The anger of defeat made me reach with my long fingers and haul hard at the boy. My spell had worked on him instead, his clothes stayed stuck to the waterhorse but his smooth body was in my arms. The waterhorse lashed its hooves at me but, at that moment, I heard the man’s voice singing my song of sea-longing. How clever of him, the creature turned at once towards the sea. I could feel its desire for the turquoise, green, blue in my whiskers. Holding the naked boy tightly to me I turned my back on the sea and ran and ran towards the house. The woman was running behind me but she was slow. The man sang on, but all I could see was the safety of the house. When we reached it the boy started to cry and I left him to his mother.
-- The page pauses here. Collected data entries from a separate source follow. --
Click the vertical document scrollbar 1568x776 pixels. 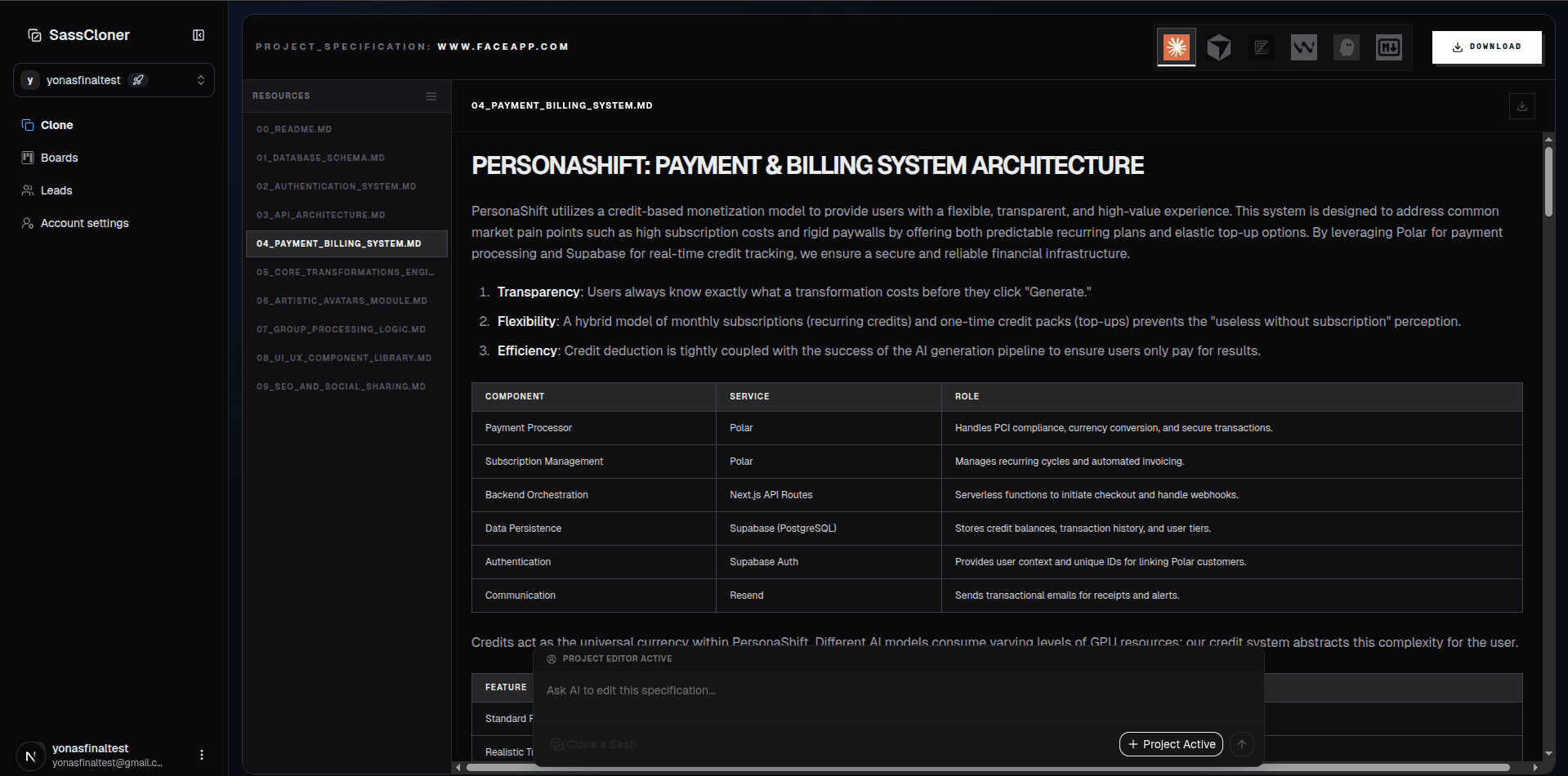(x=1548, y=180)
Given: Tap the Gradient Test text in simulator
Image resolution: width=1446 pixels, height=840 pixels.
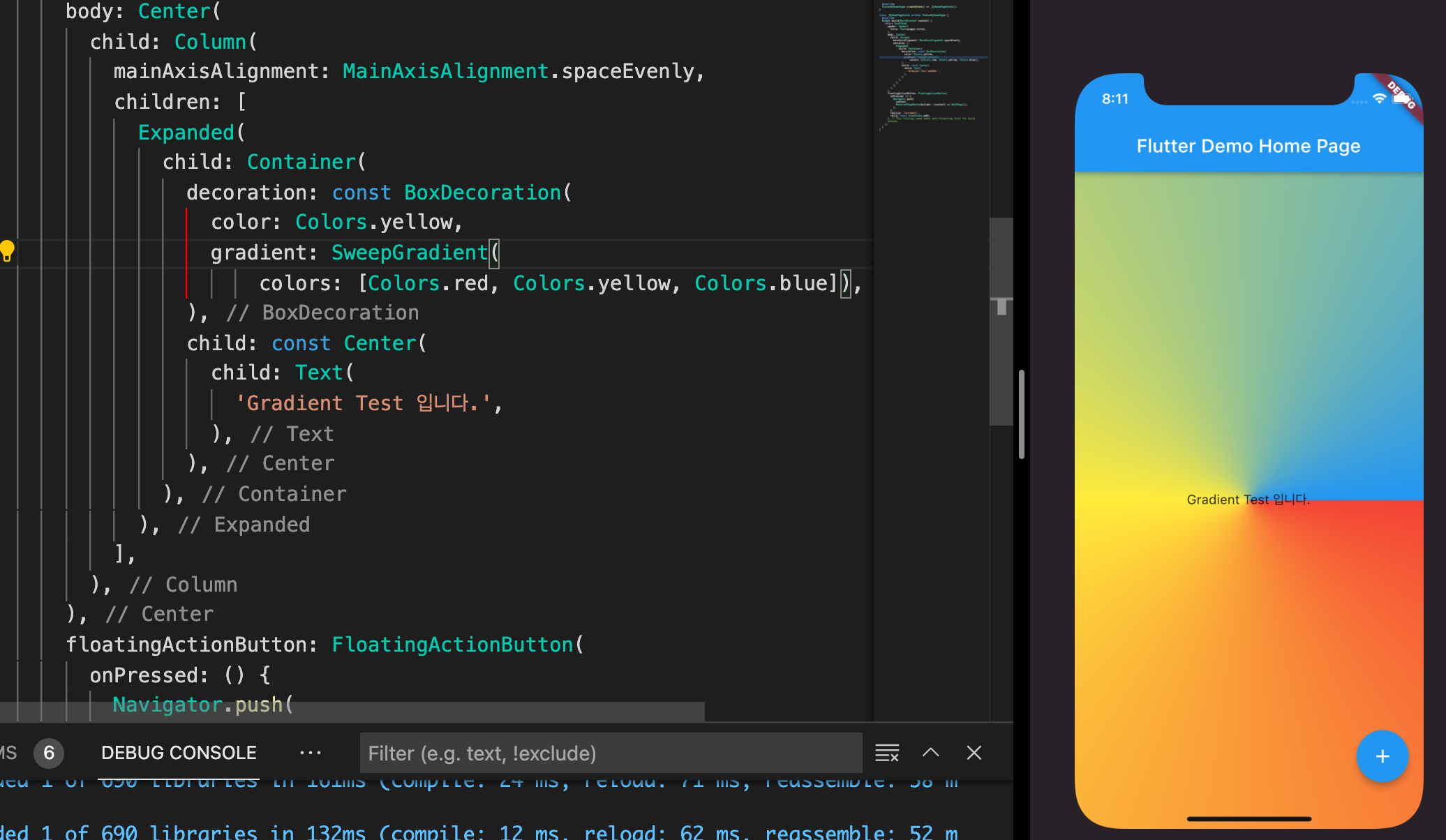Looking at the screenshot, I should [x=1248, y=500].
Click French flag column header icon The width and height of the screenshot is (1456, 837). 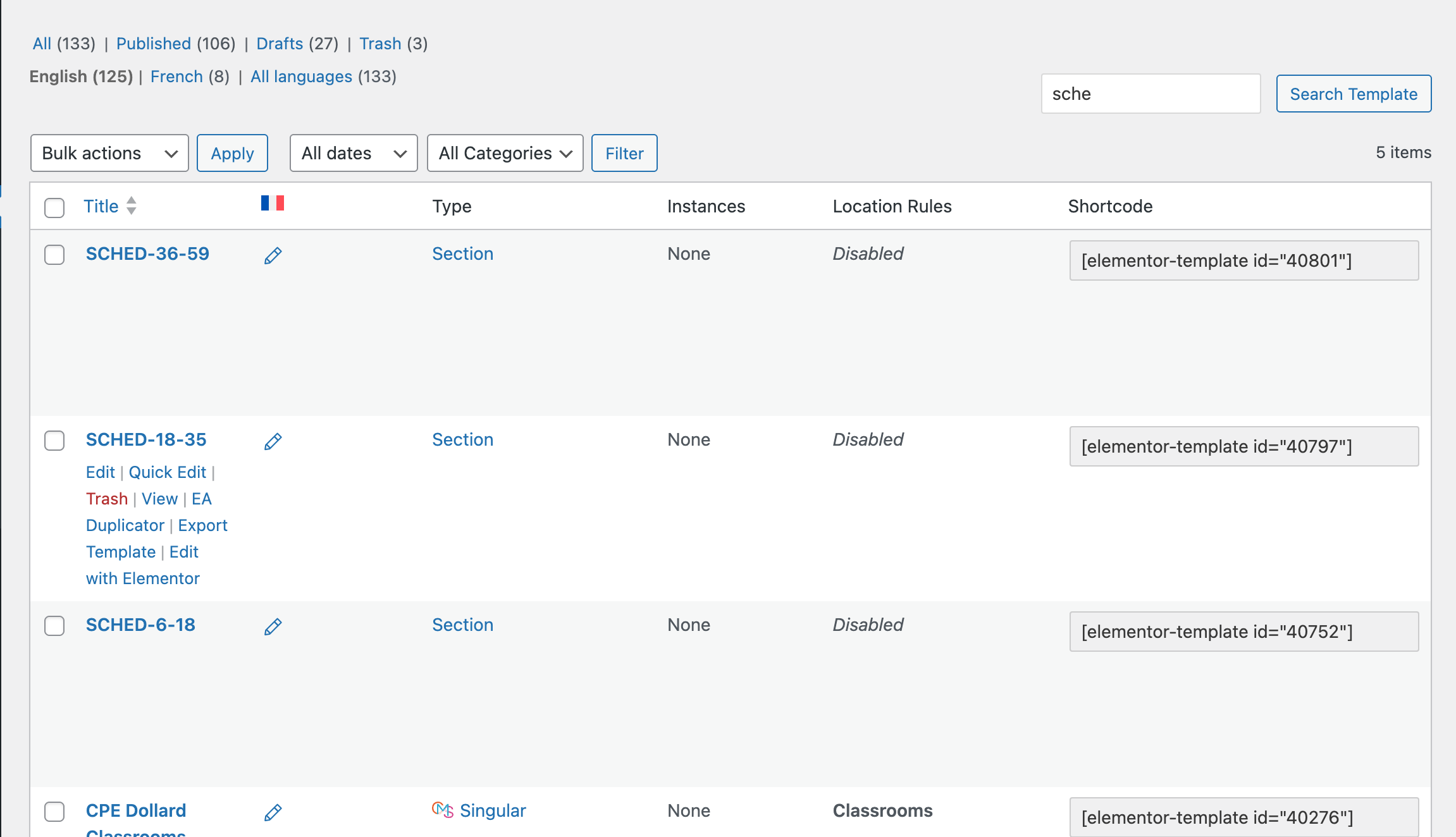pos(273,203)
She only had attention for him so I went quietly from the house, I knew she would come and sing to me later.
Outside the house the man was walking slowly towards it and there was no waterhorse. His song had returned it to the sea. Although he looked at me, his eyes were unfocussed and I doubt that he saw me.Back at the shore I retrieved my fur skin. I had not given it a thought, my fear was gone. There now. I shall live forever and fill the world with strong white young seals, and sing every song there ever was.